Most years, I have a perfectly nice Easter. This year, I’m in the middle of trauma processing work so it isn’t so easy to shake it off. I’m aware of the fact that this memory isn’t processed, it is real and I am reliving it like its real. That’s something I need to process with my therapist.

The trauma wasn’t just our Dad making a cruddy financial decision or even just being alone on a holiday.
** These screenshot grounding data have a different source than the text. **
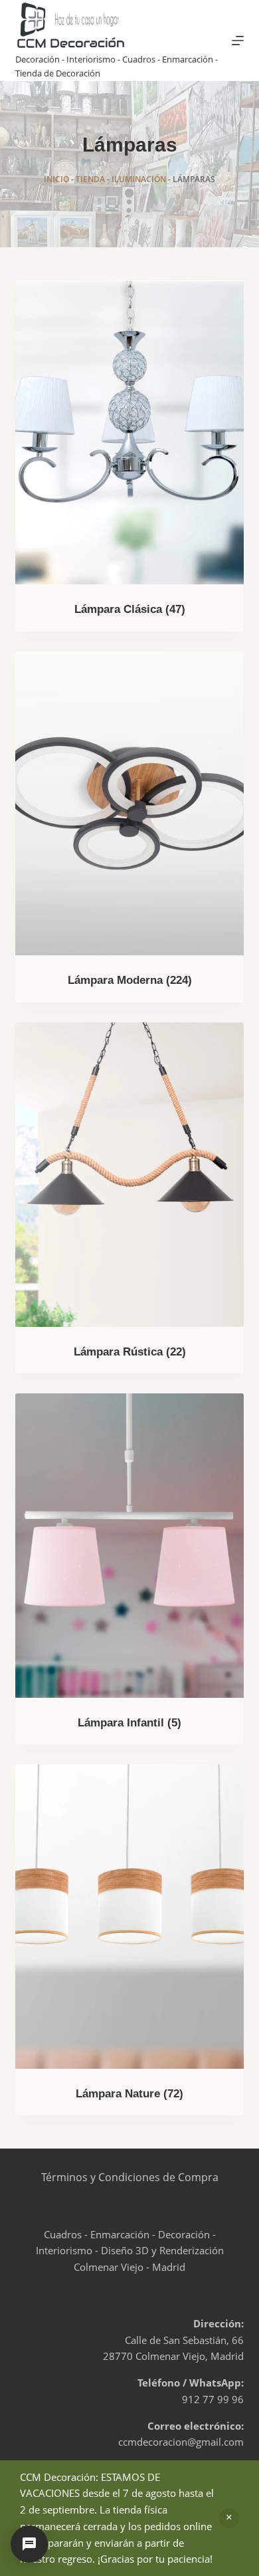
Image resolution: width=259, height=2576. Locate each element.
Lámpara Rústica (130, 1352)
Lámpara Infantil (129, 1722)
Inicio (56, 179)
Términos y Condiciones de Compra (129, 2177)
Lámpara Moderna (130, 980)
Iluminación (139, 179)
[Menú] (238, 41)
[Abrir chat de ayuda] (29, 2544)
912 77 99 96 (213, 2399)
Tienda (90, 179)
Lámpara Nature (129, 2093)
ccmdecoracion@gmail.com (181, 2441)
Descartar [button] (229, 2518)
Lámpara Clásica (129, 609)
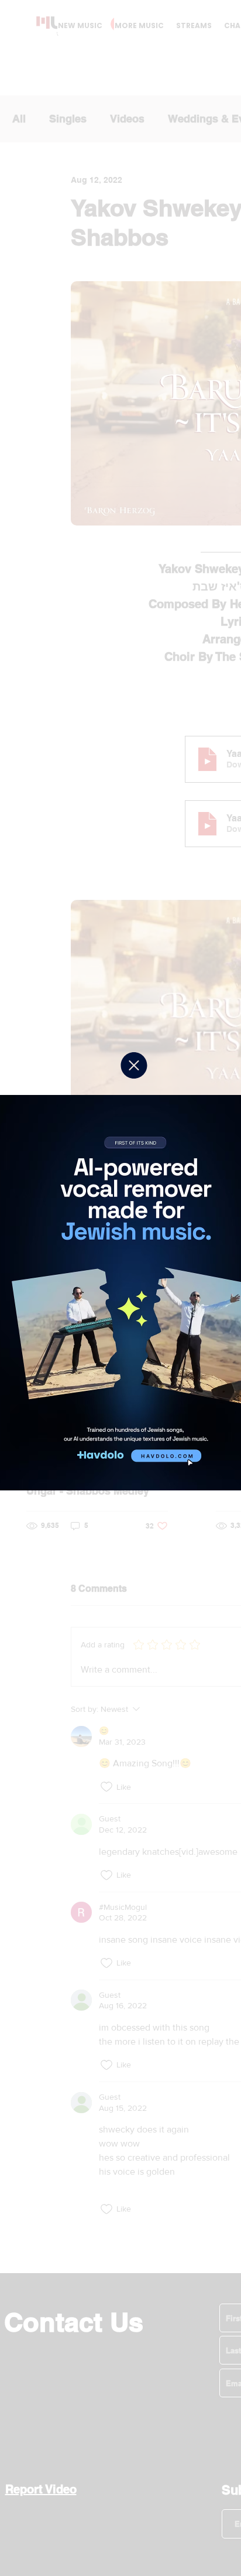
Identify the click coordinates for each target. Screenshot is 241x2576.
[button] (134, 1065)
It is also embedded in my feeling emotionally responsible to “make an Easter” for my mum and brother and myself, for the ways I rationalized my Dad’s choices, and how I allowed myself to disconnect from the Easter pleasures of my childhood after that year.

I don’t even really like chocolate, at least not milk chocolate.

And this cannot be viewed in isolation from the trauma from our Catholic Parish (Holy Spirit in West Mifflin) that was in the early years of a 26 year streak of pedophile priests staffing our church. We lived .3 miles from the church. Our street was shaped like a capital A with the church parking lot meeting up both exit streets to form an imperfect closed circle, a loop of pain and sorrow.

And I’m supposed to be finding solace and guidance there. To be fair, I did not know the priest in residence at that time was a predator. My awareness came about 18 months later when a new pastor was assigned. But I knew something wasn’t right.

For my own sake, I want to note how sexism was embedded in all of this. My family fishing and hunting trips were men only. I didn’t want to go fishing or hunting, but I wanted to be included. And I was channeling my discomforted Catholic vibe into the unfairness of girls being unable to serve the altar. That was misguided as fuck because we dodged a bullet by the lack of proximity to these monsters. Still, I do remember often thinking how much of the good parts of Easter were wrapped up in the women, especially Mary and Mary Magdalene, even if no one really spoke about it.

At 12, I should have still been enjoying the remnants of my childhood, not taking on responsibility for everyone else having a semblance of Easter. And it took 40 more years for me to understand that.

I no longer cry for Jesus being crucified at 3 PM on Good Friday. Now, I weep for that little crying girl and young woman who had few tears to spare.